[[ GIVEN RECORDS open ]]

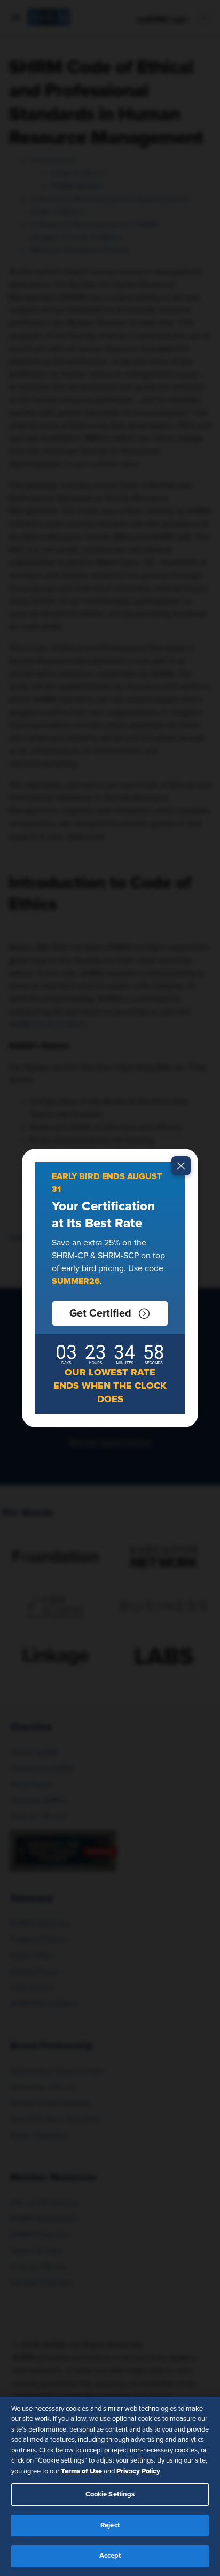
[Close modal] (181, 1165)
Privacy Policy (138, 2471)
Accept (110, 2555)
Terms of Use (81, 2471)
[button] (110, 1313)
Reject (110, 2525)
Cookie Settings (110, 2494)
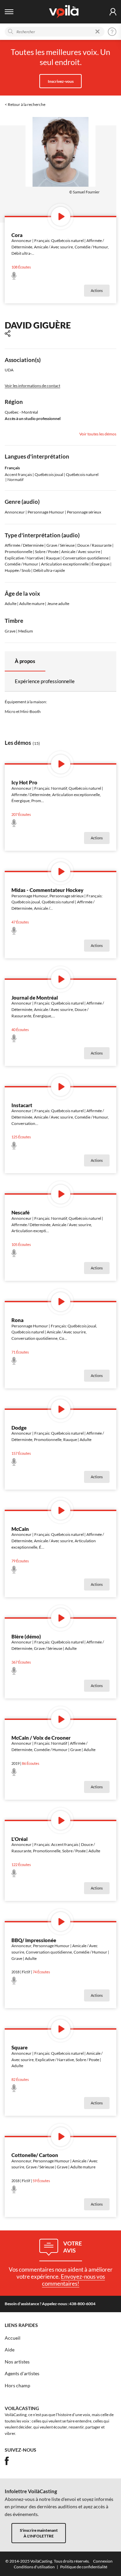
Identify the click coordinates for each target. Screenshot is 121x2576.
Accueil (13, 2338)
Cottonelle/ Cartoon (34, 2155)
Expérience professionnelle (45, 681)
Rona (17, 1320)
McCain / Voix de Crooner (41, 1738)
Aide (9, 2349)
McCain (20, 1529)
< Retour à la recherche (25, 104)
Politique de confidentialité (83, 2566)
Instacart (21, 1105)
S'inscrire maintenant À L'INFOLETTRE (39, 2533)
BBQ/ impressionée (33, 1940)
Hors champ (17, 2385)
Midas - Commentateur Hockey (47, 890)
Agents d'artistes (22, 2373)
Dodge (19, 1428)
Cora (17, 235)
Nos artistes (17, 2361)
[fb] (7, 2461)
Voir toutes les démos (97, 434)
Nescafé (20, 1212)
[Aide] (112, 31)
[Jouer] (60, 216)
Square (19, 2047)
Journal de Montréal (34, 998)
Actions (97, 291)
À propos (25, 661)
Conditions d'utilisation (34, 2566)
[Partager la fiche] (7, 333)
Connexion (103, 2561)
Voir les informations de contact (32, 385)
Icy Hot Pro (24, 782)
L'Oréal (19, 1839)
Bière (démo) (26, 1636)
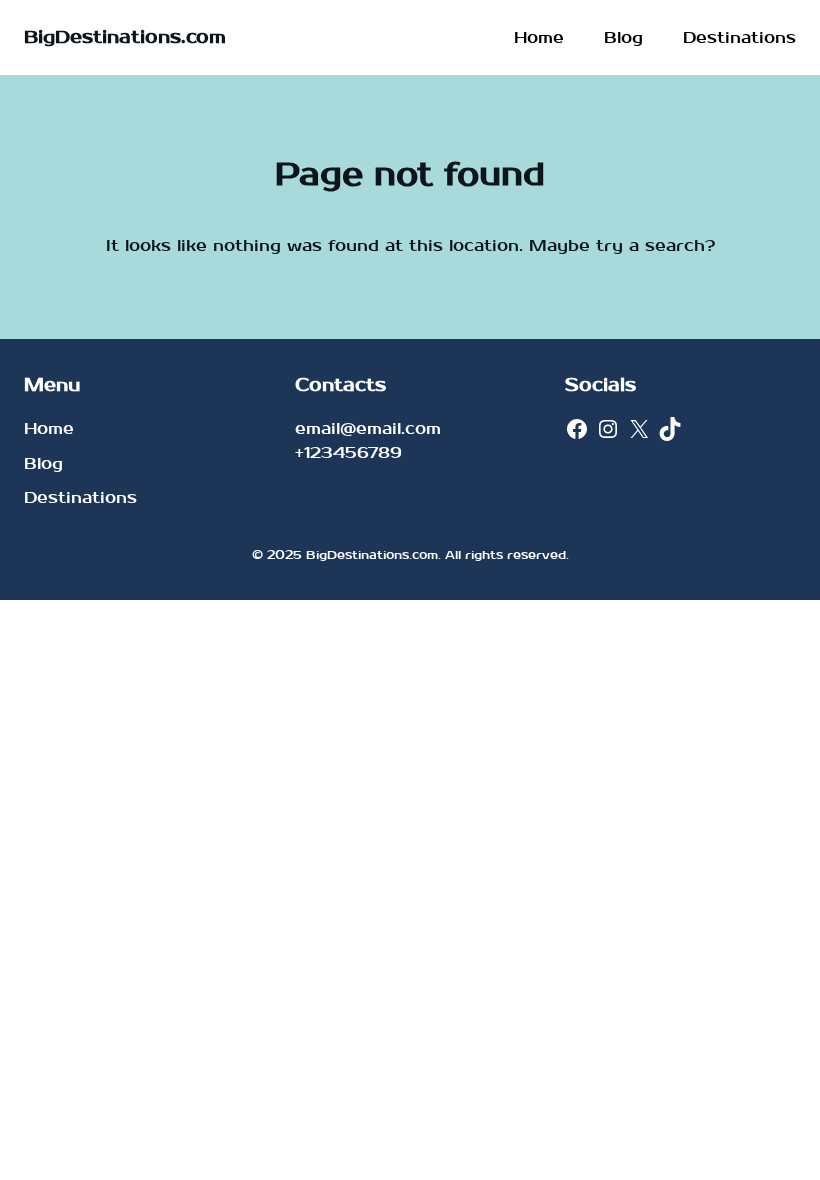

[[ GIVEN RECORDS closed ]]

◆ **INSTRUCTIONS TO FOLLOW**
The answer should be one number, the count of lines in the data that include the string "Voir".

◆ **EXERCISE RESULT**
2